→ Passage to read:
Start of Block

- Country: United Kingdom
- Language: English

Publication
- Published in: English Illustrated Magazine
- Publication type: Periodical
- Media type: Print (magazine)
- Publication date: June–July 1884
- Pages: 21

= The Author of Beltraffio =

Book by Henry James

"The Author of Beltraffio" is a short story by Henry James, first published in the English Illustrated Magazine in 1884. This macabre account of desperate family infighting eventually leads to a tragic conclusion. Although the father in the story is a novelist, the tale concentrates far more on his family relationships than on his special concerns as a writer, though some of those concerns affect the outcome.

==Plot summary==

The narrator of the story, a somewhat naive American admirer of English novelist Mark Ambient, visits the writer at his home in Surrey. The narrator is very enthusiastic about Ambient's work, especially his latest novel Beltraffio. He meets Ambient's beautiful but chilly wife, his sickly seven-year-old son Dolcino, and his strange sister Gwendolyn. He also learns that Ambient's wife strongly dislikes her husband's novels and considers them corrupt and pagan.

Dolcino eventually becomes much more ill. In order to "protect" him from what she sees as the baleful influence of his father, Ambient's wife withholds the boy's medicine. Dolcino dies, and the details of his mother's conduct are told to the narrator by Gwendolyn. The mother, grief-stricken over her role in Dolcino's final illness, dies herself after a few months. In a grimly ironic note to conclude the story, the narrator says Ambient later revealed that his wife had become partially reconciled to his novels and even read Beltraffio in the weeks before her death.

End of Block

→ Problem set:
1. Transcribe the article on "The Author of Beltraffio" from "Book by Henry" to "affect the outcome.".
2. According to the article on "The Author of Beltraffio," in which magazine was the story first published?
None of the stored data is needed here.

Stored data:
Start of Block

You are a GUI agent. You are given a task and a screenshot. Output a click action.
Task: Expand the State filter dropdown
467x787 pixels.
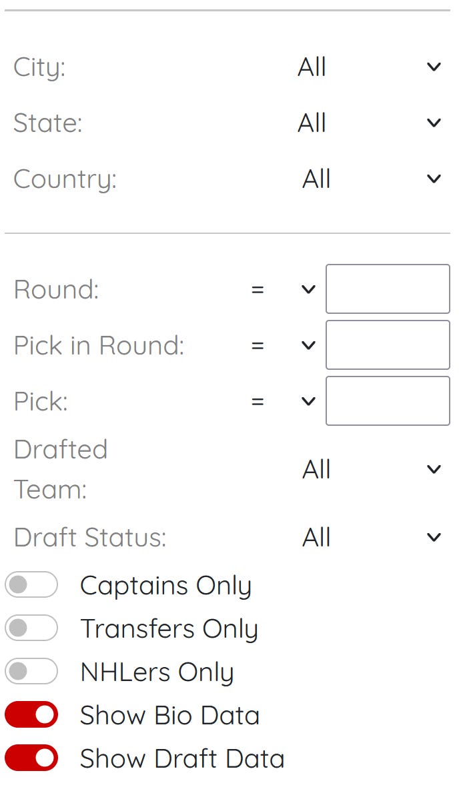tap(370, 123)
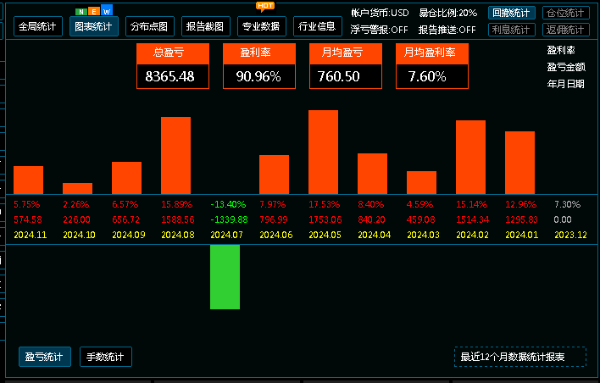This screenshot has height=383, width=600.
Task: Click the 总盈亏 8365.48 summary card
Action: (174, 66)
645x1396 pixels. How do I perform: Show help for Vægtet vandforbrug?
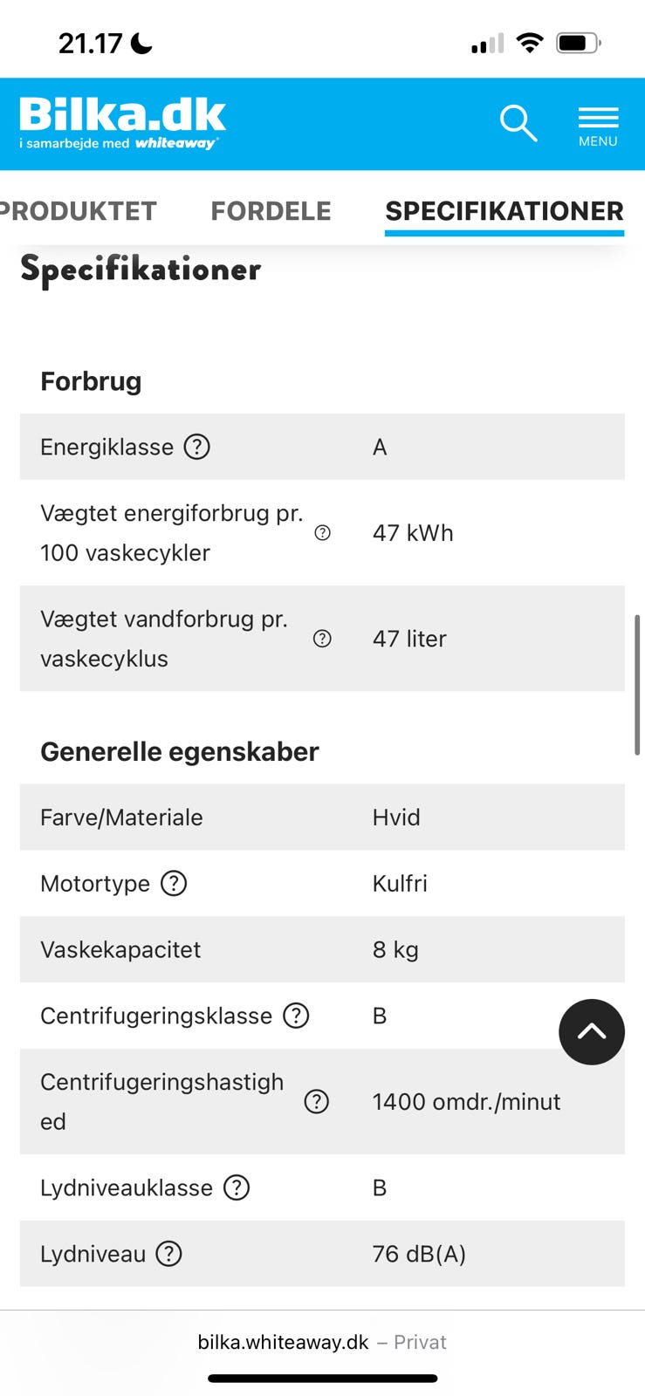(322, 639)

End of Block

→ Solutions below:
1.
Book by Henry James

"The Author of Beltraffio" is a short story by Henry James, first published in the English Illustrated Magazine in 1884. This macabre account of desperate family infighting eventually leads to a tragic conclusion. Although the father in the story is a novelist, the tale concentrates far more on his family relationships than on his special concerns as a writer, though some of those concerns affect the outcome.

2. The English Illustrated Magazine